Microcin MccI47 reduces Klebsiella pneumoniae colonization in vivo when administered via an engineered live biotherapeutic with no effect on resident microbiota

The gastrointestinal (GI) tract acts a reservoir for multi-drug resistant pathogens, specifically carbapenem-resistant (CR) Klebsiella pneumoniae and other CR Enterobacteriaceae, which often lead to severe extraintestinal infections and lethal outcomes in vulnerable populations1. To combat this, selective decolonization of these bacteria from the GI tract has been proposed as a new strategy for preventing transmission to other body sites and minimizing spreading to susceptible individuals2. Towards this goal, we first purify the previously uncharacterized bacteriocin, microcin I47 (MccI47), and demonstrate its potent inhibition of multiple Enterobacteriaceae strains in vitro at concentrations resembling those of commonly prescribed antibiotics.

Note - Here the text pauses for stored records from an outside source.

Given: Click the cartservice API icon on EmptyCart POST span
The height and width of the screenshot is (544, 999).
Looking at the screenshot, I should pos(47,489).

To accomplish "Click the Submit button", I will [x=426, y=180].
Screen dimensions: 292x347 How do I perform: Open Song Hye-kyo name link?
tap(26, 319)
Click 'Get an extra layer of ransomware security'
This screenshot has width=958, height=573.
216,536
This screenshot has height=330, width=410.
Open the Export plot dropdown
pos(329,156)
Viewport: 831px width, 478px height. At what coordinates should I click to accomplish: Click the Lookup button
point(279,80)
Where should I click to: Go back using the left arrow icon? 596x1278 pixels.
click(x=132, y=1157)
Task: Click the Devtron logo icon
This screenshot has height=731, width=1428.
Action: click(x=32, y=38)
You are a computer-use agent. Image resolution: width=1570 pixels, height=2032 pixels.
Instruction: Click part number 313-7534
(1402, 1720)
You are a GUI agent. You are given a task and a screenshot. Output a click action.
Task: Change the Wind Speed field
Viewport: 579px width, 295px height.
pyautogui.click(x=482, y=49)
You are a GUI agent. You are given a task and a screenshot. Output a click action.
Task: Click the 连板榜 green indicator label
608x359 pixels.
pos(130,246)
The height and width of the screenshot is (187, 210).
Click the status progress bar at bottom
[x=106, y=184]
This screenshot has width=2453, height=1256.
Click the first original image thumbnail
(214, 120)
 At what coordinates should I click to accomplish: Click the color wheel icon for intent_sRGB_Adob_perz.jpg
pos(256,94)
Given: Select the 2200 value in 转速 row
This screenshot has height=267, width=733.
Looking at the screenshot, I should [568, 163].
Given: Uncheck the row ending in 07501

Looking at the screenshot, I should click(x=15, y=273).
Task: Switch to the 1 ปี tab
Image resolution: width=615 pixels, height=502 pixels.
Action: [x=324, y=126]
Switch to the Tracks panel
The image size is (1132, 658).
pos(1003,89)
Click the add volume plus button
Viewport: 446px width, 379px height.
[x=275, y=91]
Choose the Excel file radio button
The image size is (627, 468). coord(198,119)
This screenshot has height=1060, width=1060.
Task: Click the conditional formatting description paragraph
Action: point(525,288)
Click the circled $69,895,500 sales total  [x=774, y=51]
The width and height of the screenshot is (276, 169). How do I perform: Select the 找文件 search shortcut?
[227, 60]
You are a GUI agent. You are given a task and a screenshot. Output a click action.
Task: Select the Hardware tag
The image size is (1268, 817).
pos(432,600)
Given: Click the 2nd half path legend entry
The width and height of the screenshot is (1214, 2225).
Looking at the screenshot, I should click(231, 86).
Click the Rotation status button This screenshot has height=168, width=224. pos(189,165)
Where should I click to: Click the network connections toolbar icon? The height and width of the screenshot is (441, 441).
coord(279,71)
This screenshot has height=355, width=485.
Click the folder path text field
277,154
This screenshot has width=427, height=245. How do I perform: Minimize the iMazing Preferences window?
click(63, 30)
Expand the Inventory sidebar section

We then engineer the probiotic bacterium Escherichia coli Nissle 1917 (EcN) to constitutively express MccI47-producing genes from a stably retained multicopy plasmid, while rendering provisions for inducible gene expression and plasmid selection unnecessary. We then explore the in vivo applicability of the MccI47-producing EcN in a murine model of CR K. pneumoniae GI colonization and demonstrate significant MccI47-dependent reduction of CR K. pneumoniae GI colonization after seven days of daily oral live biotherapeutic administration with no significant disruption of the resident microbiota.